Plusieurs familles nobles se succédèrent à Valon sur huit siècles. Les de Valon, vassaux des vicomtes de Carlat, cédèrent la seigneurie aux de Peyre au XIIIe siècle. Par alliances matrimoniales, le château passa aux Rolland (XIVe–XVIe siècles), dont Aymeric Rolland, gouverneur des États pontificaux, et Jacques Rolland, dernier héritier mâle. Au XVIe siècle, les de Chaumeil puis les de Fontanges en devinrent propriétaires, avant que les de Verdier et les de Bancarel ne s’y succèdent jusqu’au XVIIIe siècle.
Construit en moellons de schiste, le château comprenait un donjon à échauguettes, une avant-cour fermée et des mâchicoulis. Abandonné après la Révolution, il se dégrada rapidement : ses toitures s’effondrèrent vers 1845, et ses pierres furent réutilisées par les habitants. Au XXe siècle, l’architecte Jean-Louis Fougerousse le sauva de la ruine en consolidant le donjon.

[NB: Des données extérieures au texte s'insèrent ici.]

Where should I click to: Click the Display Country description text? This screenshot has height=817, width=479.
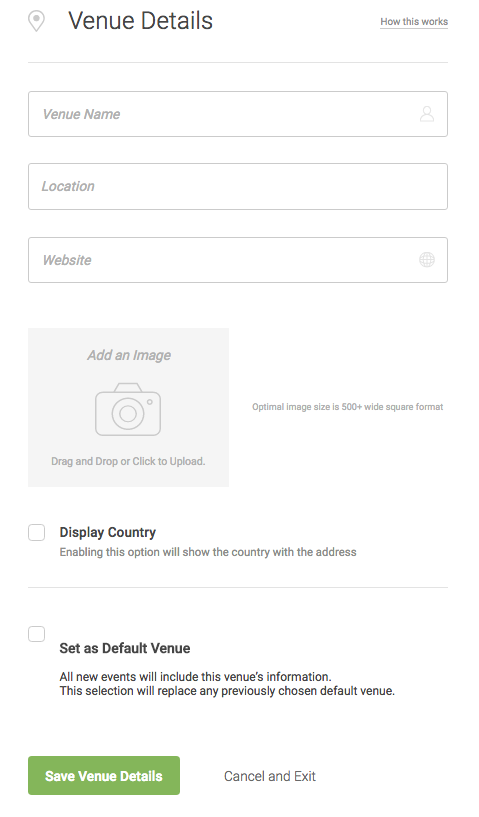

Depuis 2003, la Communauté de communes de Carladez mène des travaux de restauration, ouvrant le site au public.
Le château illustre l’architecture défensive médiévale du Rouergue, avec une histoire marquée par les conflits féodaux et les alliances familiales. Son donjon, partiellement préservé, reste le vestige le plus emblématique. Les fouilles et restaurations récentes visent à valoriser ce patrimoine, tout en révélant son rôle dans l’histoire locale, entre pouvoir seigneurial et enjeux territoriaux.
Classé monument historique en 1925, Valon est un témoignage des luttes entre seigneurs locaux et couronnes française/anglaise. Son occupation par Aymerigot Marchès, figure controversée de la Guerre de Cent Ans, en fait un symbole des troubles de l’époque. Les familles proprietaires, comme les Rolland ou les Verdier, y ont laissé des traces architecturales et généalogiques, aujourd’hui étudiées pour comprendre la société noble rouergate.